EXTRAIT SOURCE:
9. Augmenter la longueur moyenne des énoncés (LMÉ) et cibler l’acquisition de nouveaux morphèmes (l’auteur parle des 14 morphèmes de Brown’s, en anglais) sont des objectifs d’intervention appropriés. 

10. Les habiletés de séquençage (« sequencing » : remettre des histoires en séquence dans le bon ordre) sont importantes pour soutenir les habiletés en discours narratif.

Vous voulez les réponses ??? Roulement de tambour…

Seul l’énoncé 8 est VRAI. Les autres sont tous faux. Les explications pour chaque énoncé, ci-bas…!

Un brin de méthodologie: Dans cet article, l’auteur fait la recension des écrits en lien avec chacun des 10 énoncés/mythes. Les sujets incluent les principes d’apprentissage, la généralisation, l’intensité et la fréquence optimale des traitements, les objectifs grammaticaux et la priorisation des objectifs pour des élèves qui présentent des difficultés de langage et d’apprentissage. 

Résultats:

L’auteur entame ses explications avec le principe général suivant:  Les contextes, les moyens et les activités de thérapie qui favorisent un des gains rapides dans la performance des enfants à court terme résultent souvent en échec dans la rétention et le transfert à long terme (généralisation, apprentissage réel). Inversement, les conditions d’enseignement qui semblent susciter des difficultés pour l’apprenant, et qui souvent ne montrent pas d’effets immédiats ou à court terme, sont celles qui optimisent plutôt la rétention et le transfert des habiletés à long terme. Ces difficultés portent même le nom de « difficultés désirables » (desirable difficulties).

Ce principe est d’autant plus intéressant et pertinent que plusieurs autres auteurs abordent la même idée (voir nos billets «Juger les progrès: 5 erreurs d’interprétation possibles» et «Un input efficace» ).

1. Il est plus facile d’apprendre que de généraliser : FAUX

Nous distinguons souvent en orthophonie le fait d’ « apprendre une forme langagière » avec le fait de « la généraliser ». Selon l’auteur, nous devrions utiliser les termes suivants, plus appropriés: 

Performance: Occurence à court-terme d’un comportement/habileté dans un contexte spécifique (p.ex., l’enfant qui peut répéter ou imiter la production d’une phrase Sujet-Verbe-Complément sans omissions dans un contexte spécifique et structuré)

INFORMATIONS SOURCES:
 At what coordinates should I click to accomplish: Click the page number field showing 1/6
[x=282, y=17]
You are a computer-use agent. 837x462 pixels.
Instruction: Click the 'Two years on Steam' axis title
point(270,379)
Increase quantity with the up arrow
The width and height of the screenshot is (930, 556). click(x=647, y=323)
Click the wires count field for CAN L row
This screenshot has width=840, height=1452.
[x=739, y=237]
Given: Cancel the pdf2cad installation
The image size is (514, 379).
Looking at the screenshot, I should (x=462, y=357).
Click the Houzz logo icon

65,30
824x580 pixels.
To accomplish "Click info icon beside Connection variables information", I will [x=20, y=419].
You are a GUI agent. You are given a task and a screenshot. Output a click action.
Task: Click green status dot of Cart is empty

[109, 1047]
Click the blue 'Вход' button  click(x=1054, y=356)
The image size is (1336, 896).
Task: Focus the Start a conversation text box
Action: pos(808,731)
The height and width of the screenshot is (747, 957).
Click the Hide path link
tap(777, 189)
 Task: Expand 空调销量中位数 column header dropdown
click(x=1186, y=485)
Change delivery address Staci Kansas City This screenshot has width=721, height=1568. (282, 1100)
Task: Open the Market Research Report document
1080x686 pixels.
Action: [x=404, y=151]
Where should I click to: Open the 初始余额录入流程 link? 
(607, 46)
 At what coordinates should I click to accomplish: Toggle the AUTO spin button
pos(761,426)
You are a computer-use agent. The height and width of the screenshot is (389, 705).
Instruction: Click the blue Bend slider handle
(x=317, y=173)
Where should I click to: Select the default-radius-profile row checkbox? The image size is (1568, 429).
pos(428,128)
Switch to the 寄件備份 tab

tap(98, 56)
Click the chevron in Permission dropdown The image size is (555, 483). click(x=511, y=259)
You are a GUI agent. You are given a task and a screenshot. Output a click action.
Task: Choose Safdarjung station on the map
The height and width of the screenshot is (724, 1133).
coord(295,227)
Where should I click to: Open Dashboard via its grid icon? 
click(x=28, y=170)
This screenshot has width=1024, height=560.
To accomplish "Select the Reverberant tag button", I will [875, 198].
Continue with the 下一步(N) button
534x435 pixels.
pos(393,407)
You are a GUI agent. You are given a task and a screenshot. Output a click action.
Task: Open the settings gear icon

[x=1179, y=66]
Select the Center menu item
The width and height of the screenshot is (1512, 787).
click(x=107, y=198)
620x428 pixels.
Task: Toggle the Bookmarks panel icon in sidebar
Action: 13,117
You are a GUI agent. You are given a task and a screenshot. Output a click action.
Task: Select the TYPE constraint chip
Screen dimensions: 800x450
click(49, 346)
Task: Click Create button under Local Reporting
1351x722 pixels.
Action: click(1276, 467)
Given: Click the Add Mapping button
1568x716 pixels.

CONSIGNE:
Répondez à ces questions d'après l'extrait sur les mythes en orthophonie.
(a) Quel est le seul énoncé déclaré vrai ?
(b) Comment appelle-t-on les difficultés qui optimisent la rétention et le transfert des habiletés à long terme ?
(c) Quel terme l'auteur propose-t-il pour l'occurrence à court terme d'un comportement ou d'une habileté dans un contexte spécifique ?

ESPACE RÉPONSE:
(a) L'énoncé 8.
(b) Les « difficultés désirables » (desirable difficulties).
(c) Performance.